GIVEN TASK - Return each line of the material below that contains the word "This". Uppercase and lowercase letters count as different.

RECORDS TO PROCESS -
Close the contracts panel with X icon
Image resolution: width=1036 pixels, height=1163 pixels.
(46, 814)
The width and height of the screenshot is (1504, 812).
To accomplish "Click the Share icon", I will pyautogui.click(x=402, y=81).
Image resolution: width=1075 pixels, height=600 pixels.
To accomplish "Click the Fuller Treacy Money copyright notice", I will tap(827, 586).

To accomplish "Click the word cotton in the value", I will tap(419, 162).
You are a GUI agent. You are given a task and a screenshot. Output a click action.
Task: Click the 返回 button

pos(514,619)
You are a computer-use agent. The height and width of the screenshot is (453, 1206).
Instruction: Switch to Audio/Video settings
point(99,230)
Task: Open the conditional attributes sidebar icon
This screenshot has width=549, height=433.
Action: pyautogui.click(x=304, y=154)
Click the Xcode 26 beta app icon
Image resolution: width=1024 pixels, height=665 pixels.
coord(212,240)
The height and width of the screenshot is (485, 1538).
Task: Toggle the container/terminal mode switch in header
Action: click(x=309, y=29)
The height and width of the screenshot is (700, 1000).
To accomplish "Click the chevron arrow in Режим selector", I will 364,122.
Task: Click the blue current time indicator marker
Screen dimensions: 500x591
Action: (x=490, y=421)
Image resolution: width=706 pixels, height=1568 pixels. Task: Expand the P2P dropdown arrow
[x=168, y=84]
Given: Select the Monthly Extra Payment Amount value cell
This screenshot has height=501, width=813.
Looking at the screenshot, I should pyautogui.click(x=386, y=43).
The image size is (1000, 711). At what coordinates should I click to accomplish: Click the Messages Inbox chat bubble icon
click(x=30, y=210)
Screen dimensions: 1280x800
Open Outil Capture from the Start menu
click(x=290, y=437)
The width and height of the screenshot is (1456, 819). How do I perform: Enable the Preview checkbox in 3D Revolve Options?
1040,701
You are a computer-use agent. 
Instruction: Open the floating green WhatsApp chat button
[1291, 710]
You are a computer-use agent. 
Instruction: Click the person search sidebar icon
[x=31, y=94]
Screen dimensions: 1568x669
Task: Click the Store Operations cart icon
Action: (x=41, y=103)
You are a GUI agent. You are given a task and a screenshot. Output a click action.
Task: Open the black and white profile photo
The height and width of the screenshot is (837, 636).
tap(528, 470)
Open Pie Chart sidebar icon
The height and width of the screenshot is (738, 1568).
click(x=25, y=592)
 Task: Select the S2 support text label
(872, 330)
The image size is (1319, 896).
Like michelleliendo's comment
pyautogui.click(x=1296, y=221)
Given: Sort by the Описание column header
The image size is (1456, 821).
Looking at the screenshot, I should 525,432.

THE OUTPUT -
This screenshot has width=549, height=433.
This screenshot has height=501, width=813.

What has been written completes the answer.